(Extracted records)
+ + +

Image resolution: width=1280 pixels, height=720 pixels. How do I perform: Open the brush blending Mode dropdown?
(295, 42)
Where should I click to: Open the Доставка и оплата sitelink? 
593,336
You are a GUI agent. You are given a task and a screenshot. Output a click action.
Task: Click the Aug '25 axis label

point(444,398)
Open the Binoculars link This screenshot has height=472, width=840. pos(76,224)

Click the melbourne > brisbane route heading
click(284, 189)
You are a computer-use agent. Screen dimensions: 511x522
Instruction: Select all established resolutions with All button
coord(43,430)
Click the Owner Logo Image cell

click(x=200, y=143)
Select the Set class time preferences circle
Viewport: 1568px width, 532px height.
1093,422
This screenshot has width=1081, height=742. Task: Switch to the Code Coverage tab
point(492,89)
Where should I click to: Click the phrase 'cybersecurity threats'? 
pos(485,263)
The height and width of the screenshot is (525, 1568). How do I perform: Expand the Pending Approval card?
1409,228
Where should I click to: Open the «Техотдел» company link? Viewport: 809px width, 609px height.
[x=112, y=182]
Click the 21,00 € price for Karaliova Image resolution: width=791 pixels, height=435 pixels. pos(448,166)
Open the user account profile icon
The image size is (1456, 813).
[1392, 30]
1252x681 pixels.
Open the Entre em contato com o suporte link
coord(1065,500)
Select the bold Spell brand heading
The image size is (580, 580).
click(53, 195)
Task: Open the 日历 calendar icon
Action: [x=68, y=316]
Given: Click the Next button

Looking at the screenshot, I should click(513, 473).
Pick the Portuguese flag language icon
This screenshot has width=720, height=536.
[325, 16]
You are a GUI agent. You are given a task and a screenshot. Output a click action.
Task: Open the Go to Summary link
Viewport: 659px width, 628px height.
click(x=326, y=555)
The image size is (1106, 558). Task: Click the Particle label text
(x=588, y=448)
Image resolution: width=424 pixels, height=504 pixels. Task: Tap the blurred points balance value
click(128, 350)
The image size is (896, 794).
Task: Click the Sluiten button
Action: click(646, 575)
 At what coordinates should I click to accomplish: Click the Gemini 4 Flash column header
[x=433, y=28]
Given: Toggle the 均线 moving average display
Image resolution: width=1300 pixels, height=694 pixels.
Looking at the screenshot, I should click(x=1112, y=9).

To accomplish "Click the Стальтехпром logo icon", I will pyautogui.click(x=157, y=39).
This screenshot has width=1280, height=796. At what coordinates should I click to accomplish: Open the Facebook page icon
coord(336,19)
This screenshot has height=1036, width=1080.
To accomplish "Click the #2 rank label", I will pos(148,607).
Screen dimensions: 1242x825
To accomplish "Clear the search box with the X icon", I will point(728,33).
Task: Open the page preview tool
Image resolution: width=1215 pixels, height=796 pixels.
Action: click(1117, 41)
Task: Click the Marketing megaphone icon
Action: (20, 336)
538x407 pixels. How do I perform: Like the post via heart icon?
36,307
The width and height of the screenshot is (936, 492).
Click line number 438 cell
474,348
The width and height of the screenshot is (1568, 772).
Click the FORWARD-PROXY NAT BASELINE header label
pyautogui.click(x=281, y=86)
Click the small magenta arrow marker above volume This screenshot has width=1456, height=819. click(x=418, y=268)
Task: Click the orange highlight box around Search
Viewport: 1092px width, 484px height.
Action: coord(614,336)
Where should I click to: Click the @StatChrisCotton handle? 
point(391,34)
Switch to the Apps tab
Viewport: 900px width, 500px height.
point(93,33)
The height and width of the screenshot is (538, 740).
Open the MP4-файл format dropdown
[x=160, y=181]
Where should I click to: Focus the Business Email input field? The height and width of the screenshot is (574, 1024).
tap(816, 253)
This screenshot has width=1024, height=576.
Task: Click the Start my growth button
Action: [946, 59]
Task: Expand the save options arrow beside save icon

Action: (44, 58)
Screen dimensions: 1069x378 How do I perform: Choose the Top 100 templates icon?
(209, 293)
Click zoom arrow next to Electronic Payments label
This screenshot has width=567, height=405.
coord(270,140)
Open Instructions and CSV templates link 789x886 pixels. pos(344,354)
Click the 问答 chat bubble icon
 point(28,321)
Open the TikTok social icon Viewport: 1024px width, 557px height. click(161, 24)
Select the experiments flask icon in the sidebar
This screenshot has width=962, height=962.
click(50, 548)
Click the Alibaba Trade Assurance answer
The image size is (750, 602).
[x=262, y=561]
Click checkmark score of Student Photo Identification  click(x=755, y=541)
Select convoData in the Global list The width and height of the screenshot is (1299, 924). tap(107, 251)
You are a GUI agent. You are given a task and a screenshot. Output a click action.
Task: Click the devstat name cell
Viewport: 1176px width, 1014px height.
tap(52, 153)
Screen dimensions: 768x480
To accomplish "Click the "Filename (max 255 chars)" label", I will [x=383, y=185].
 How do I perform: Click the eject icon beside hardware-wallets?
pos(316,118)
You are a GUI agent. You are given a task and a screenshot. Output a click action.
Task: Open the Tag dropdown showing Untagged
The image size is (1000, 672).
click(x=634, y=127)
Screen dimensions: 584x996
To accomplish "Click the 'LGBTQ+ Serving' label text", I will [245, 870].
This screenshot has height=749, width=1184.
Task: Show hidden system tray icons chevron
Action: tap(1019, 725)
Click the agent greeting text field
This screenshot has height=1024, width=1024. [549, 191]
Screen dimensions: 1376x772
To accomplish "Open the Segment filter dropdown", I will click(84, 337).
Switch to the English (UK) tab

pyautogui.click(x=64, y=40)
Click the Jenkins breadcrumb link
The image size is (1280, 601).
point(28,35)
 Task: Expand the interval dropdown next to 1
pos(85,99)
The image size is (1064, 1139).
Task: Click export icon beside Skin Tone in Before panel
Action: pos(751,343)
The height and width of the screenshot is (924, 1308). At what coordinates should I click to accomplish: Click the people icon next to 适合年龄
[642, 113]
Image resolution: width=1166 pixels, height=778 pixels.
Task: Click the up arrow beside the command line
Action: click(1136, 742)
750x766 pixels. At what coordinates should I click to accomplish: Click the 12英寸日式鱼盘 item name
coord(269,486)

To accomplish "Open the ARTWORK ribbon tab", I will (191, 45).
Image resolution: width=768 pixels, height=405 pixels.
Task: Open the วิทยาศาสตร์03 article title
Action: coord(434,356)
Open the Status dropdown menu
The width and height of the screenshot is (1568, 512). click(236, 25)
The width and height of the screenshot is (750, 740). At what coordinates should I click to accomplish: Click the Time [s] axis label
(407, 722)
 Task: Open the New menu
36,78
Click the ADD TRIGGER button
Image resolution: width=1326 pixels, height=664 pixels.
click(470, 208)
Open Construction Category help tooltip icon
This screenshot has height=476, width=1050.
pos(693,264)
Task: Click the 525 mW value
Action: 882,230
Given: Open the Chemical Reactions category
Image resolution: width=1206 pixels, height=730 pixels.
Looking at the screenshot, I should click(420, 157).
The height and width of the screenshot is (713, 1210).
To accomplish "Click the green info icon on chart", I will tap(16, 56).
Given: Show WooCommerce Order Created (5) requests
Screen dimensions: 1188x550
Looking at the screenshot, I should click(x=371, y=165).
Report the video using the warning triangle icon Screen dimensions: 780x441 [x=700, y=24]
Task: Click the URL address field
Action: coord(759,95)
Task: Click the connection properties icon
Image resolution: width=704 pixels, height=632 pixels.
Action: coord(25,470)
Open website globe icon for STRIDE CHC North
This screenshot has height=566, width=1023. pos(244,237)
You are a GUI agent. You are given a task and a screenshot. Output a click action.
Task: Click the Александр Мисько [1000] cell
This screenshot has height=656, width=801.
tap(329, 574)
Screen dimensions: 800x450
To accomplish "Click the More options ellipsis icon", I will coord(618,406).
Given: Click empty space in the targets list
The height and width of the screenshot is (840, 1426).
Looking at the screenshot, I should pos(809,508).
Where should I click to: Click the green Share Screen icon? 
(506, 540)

+ + +

Brief -
Word for word, write out all the lines shown above.

The answer -
Image resolution: width=1280 pixels, height=720 pixels. How do I perform: Open the brush blending Mode dropdown?
(295, 42)
Where should I click to: Open the Доставка и оплата sitelink? 
593,336
You are a GUI agent. You are given a task and a screenshot. Output a click action.
Task: Click the Aug '25 axis label

point(444,398)
Open the Binoculars link This screenshot has height=472, width=840. pos(76,224)

Click the melbourne > brisbane route heading
click(284, 189)
You are a computer-use agent. Screen dimensions: 511x522
Instruction: Select all established resolutions with All button
coord(43,430)
Click the Owner Logo Image cell

click(x=200, y=143)
Select the Set class time preferences circle
Viewport: 1568px width, 532px height.
1093,422
This screenshot has width=1081, height=742. Task: Switch to the Code Coverage tab
point(492,89)
Where should I click to: Click the phrase 'cybersecurity threats'? 
pos(485,263)
The height and width of the screenshot is (525, 1568). How do I perform: Expand the Pending Approval card?
1409,228
Where should I click to: Open the «Техотдел» company link? Viewport: 809px width, 609px height.
[x=112, y=182]
Click the 21,00 € price for Karaliova Image resolution: width=791 pixels, height=435 pixels. pos(448,166)
Open the user account profile icon
The image size is (1456, 813).
[1392, 30]
1252x681 pixels.
Open the Entre em contato com o suporte link
coord(1065,500)
Select the bold Spell brand heading
The image size is (580, 580).
click(53, 195)
Task: Open the 日历 calendar icon
Action: [x=68, y=316]
Given: Click the Next button

Looking at the screenshot, I should click(513, 473).
Pick the Portuguese flag language icon
This screenshot has width=720, height=536.
[325, 16]
You are a GUI agent. You are given a task and a screenshot. Output a click action.
Task: Open the Go to Summary link
Viewport: 659px width, 628px height.
click(x=326, y=555)
The image size is (1106, 558). Task: Click the Particle label text
(x=588, y=448)
Image resolution: width=424 pixels, height=504 pixels. Task: Tap the blurred points balance value
click(128, 350)
The image size is (896, 794).
Task: Click the Sluiten button
Action: click(646, 575)
 At what coordinates should I click to accomplish: Click the Gemini 4 Flash column header
[x=433, y=28]
Given: Toggle the 均线 moving average display
Image resolution: width=1300 pixels, height=694 pixels.
Looking at the screenshot, I should click(x=1112, y=9).

To accomplish "Click the Стальтехпром logo icon", I will pyautogui.click(x=157, y=39).
This screenshot has width=1280, height=796. At what coordinates should I click to accomplish: Open the Facebook page icon
coord(336,19)
This screenshot has height=1036, width=1080.
To accomplish "Click the #2 rank label", I will pos(148,607).
Screen dimensions: 1242x825
To accomplish "Clear the search box with the X icon", I will point(728,33).
Task: Open the page preview tool
Image resolution: width=1215 pixels, height=796 pixels.
Action: click(1117, 41)
Task: Click the Marketing megaphone icon
Action: (20, 336)
538x407 pixels. How do I perform: Like the post via heart icon?
36,307
The width and height of the screenshot is (936, 492).
Click line number 438 cell
474,348
The width and height of the screenshot is (1568, 772).
Click the FORWARD-PROXY NAT BASELINE header label
pyautogui.click(x=281, y=86)
Click the small magenta arrow marker above volume This screenshot has width=1456, height=819. click(x=418, y=268)
Task: Click the orange highlight box around Search
Viewport: 1092px width, 484px height.
Action: coord(614,336)
Where should I click to: Click the @StatChrisCotton handle? 
point(391,34)
Switch to the Apps tab
Viewport: 900px width, 500px height.
point(93,33)
The height and width of the screenshot is (538, 740).
Open the MP4-файл format dropdown
[x=160, y=181]
Where should I click to: Focus the Business Email input field? The height and width of the screenshot is (574, 1024).
tap(816, 253)
This screenshot has width=1024, height=576.
Task: Click the Start my growth button
Action: [946, 59]
Task: Expand the save options arrow beside save icon

Action: (44, 58)
Screen dimensions: 1069x378 How do I perform: Choose the Top 100 templates icon?
(209, 293)
Click zoom arrow next to Electronic Payments label
This screenshot has width=567, height=405.
coord(270,140)
Open Instructions and CSV templates link 789x886 pixels. pos(344,354)
Click the 问答 chat bubble icon
 point(28,321)
Open the TikTok social icon Viewport: 1024px width, 557px height. click(161, 24)
Select the experiments flask icon in the sidebar
This screenshot has width=962, height=962.
click(50, 548)
Click the Alibaba Trade Assurance answer
The image size is (750, 602).
[x=262, y=561]
Click checkmark score of Student Photo Identification  click(x=755, y=541)
Select convoData in the Global list The width and height of the screenshot is (1299, 924). tap(107, 251)
You are a GUI agent. You are given a task and a screenshot. Output a click action.
Task: Click the devstat name cell
Viewport: 1176px width, 1014px height.
tap(52, 153)
Screen dimensions: 768x480
To accomplish "Click the "Filename (max 255 chars)" label", I will [x=383, y=185].
 How do I perform: Click the eject icon beside hardware-wallets?
pos(316,118)
You are a GUI agent. You are given a task and a screenshot. Output a click action.
Task: Open the Tag dropdown showing Untagged
The image size is (1000, 672).
click(x=634, y=127)
Screen dimensions: 584x996
To accomplish "Click the 'LGBTQ+ Serving' label text", I will [245, 870].
This screenshot has height=749, width=1184.
Task: Show hidden system tray icons chevron
Action: tap(1019, 725)
Click the agent greeting text field
This screenshot has height=1024, width=1024. [549, 191]
Screen dimensions: 1376x772
To accomplish "Open the Segment filter dropdown", I will click(84, 337).
Switch to the English (UK) tab

pyautogui.click(x=64, y=40)
Click the Jenkins breadcrumb link
The image size is (1280, 601).
point(28,35)
 Task: Expand the interval dropdown next to 1
pos(85,99)
The image size is (1064, 1139).
Task: Click export icon beside Skin Tone in Before panel
Action: pos(751,343)
The height and width of the screenshot is (924, 1308). At what coordinates should I click to accomplish: Click the people icon next to 适合年龄
[642, 113]
Image resolution: width=1166 pixels, height=778 pixels.
Task: Click the up arrow beside the command line
Action: click(1136, 742)
750x766 pixels. At what coordinates should I click to accomplish: Click the 12英寸日式鱼盘 item name
coord(269,486)

To accomplish "Open the ARTWORK ribbon tab", I will (191, 45).
Image resolution: width=768 pixels, height=405 pixels.
Task: Open the วิทยาศาสตร์03 article title
Action: coord(434,356)
Open the Status dropdown menu
The width and height of the screenshot is (1568, 512). click(236, 25)
The width and height of the screenshot is (750, 740). At what coordinates should I click to accomplish: Click the Time [s] axis label
(407, 722)
 Task: Open the New menu
36,78
Click the ADD TRIGGER button
Image resolution: width=1326 pixels, height=664 pixels.
click(470, 208)
Open Construction Category help tooltip icon
This screenshot has height=476, width=1050.
pos(693,264)
Task: Click the 525 mW value
Action: 882,230
Given: Open the Chemical Reactions category
Image resolution: width=1206 pixels, height=730 pixels.
Looking at the screenshot, I should click(420, 157).
The height and width of the screenshot is (713, 1210).
To accomplish "Click the green info icon on chart", I will tap(16, 56).
Given: Show WooCommerce Order Created (5) requests
Screen dimensions: 1188x550
Looking at the screenshot, I should click(x=371, y=165).
Report the video using the warning triangle icon Screen dimensions: 780x441 [x=700, y=24]
Task: Click the URL address field
Action: coord(759,95)
Task: Click the connection properties icon
Image resolution: width=704 pixels, height=632 pixels.
Action: coord(25,470)
Open website globe icon for STRIDE CHC North
This screenshot has height=566, width=1023. pos(244,237)
You are a GUI agent. You are given a task and a screenshot. Output a click action.
Task: Click the Александр Мисько [1000] cell
This screenshot has height=656, width=801.
tap(329, 574)
Screen dimensions: 800x450
To accomplish "Click the More options ellipsis icon", I will coord(618,406).
Given: Click empty space in the targets list
The height and width of the screenshot is (840, 1426).
Looking at the screenshot, I should pos(809,508).
Where should I click to: Click the green Share Screen icon? 
(506, 540)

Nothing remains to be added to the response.